Çıkarılan metin:
· · · · · · ·
Meşveret, şûrâ ve istişare kelimeleri lûgat mânâlarıyla “danışma, konuşup anlaşma, fikir edinmek için konuşup görüşme, görüşme meclisi” diye tarif edilir.
Sosyal hayatta meşveretin önemi: “Müslümaların hayat-ı içtimâiye-i İslâmiyedeki saadetlerinin anahtarı meşveret-i şer’iyedir.” 1
Toplumun ve bireylerin mutluluğu, huzuru, saadeti, Rabbimizin emri Kur’ân’ın ve hadislerin, yani dinimizin öngördüğü meşveret ile ancak olabilir. “Onların aralarındaki işleri iştişare iledir” 2 âyeti bu hususu teyit ediyor.
Tarih vasıtası ile asırların, kıtaların, ülkelerin, fertlerin, fikir, fen, ilim ve teknoloji kullanmak suretiyle bir nev'î meşvereti vardır. Müslümanların ise bu konuda geri düşmesi, asırlardır sömürü, baskı ve zulme maruz kalmalarının yanında gerçek İslâmî meşveretin yapılamamasından kaynaklanmaktadır. Asya’nın ve Afrika’nın şu andaki vaziyet-i perişaniyesi bu sebeptendir. Bu kısmı biraz açarsak şu gerçeklere ulaşabiliriz:
İslâmiyet; fertten cemaate, cemaatten topluma, milletlere ve devletlere kıt'alara kadar meşvereti önemli kılıyor. Namaz cemaatle kılındığında sevabı birden yirmi yediye çıkıyor. Cumaların önemi ise, daha da artarak âyetle sabit hale gelmiş. Peygamberimizin (asm) Cuma günü için sayısı oldukça fazla hadisleri vardır. İnanmış, Rableri karşısında el bağlamış mü'minlerin birbirini tanıması, görüşüp, maddî ve manevî fikir alış verişi yapmaları bize meşveretin mânâsını hatırlatır. Hac ise İslâmın şartları arasına girmiş, bir mü'min imkânı varsa ömründe bir kere de olsa yapmalıdır. İslâm âleminin büyük bir kongresi mânâsında olan hac, geniş dairede tatbiki olması gereken bir istişareye şartlandırıyor.
İslâmiyet, yolun üzerinde bulunan bir taşın kenara konmasını insanlığın şiarı saymıştır. Yani fertten, cemaate, topluma ve devletlere insanlığın huzuru, refahı, maddî ve manevî saadetini İslâmiyet önemsemiştir. Mü'minlerin dar daireden en geniş daireye kadar meşveret-i hakikiyi yapmasıyla Müslümanlar ayaklarını bağlayan prangalardan, imanın şefkatinden çıkan İslâm terbiyesi ve hürriyeti ile süslenip pis medeniyetin eğlencelerinden günahlarından kurtulabilir.
· · · · · · ·
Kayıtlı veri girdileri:
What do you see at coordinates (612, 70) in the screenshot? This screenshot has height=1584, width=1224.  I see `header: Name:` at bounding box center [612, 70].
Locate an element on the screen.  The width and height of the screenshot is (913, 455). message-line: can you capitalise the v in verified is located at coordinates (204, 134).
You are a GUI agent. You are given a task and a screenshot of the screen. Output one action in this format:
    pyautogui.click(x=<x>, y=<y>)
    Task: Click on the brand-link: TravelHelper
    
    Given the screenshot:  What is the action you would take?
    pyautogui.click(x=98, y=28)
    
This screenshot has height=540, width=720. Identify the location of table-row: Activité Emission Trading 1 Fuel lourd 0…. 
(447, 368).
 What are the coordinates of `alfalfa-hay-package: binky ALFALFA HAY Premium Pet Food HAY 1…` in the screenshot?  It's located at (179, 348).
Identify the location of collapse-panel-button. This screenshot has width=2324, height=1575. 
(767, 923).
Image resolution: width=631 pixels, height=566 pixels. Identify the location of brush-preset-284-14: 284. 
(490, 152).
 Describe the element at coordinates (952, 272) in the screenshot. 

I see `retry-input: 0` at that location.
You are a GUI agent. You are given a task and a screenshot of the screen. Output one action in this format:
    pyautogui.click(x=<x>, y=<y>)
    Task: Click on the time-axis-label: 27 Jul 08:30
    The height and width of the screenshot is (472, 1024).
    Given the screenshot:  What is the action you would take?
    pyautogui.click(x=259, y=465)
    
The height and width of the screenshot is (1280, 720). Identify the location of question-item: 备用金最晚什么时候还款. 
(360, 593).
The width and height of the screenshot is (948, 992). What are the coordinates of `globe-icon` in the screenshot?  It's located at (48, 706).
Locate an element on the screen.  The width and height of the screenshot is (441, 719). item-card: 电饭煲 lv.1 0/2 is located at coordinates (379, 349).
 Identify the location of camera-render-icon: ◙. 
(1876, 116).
· · · · · · ·
Çalışma talimatı: Yukarıdaki meşveret konulu metinde "Meşveret, şûrâ ve" ifadesinden "diye tarif edilir." ifadesine kadar olan kısmı harfi harfine kopyalayın.

Göreve yanıt:
Meşveret, şûrâ ve istişare kelimeleri lûgat mânâlarıyla “danışma, konuşup anlaşma, fikir edinmek için konuşup görüşme, görüşme meclisi” diye tarif edilir.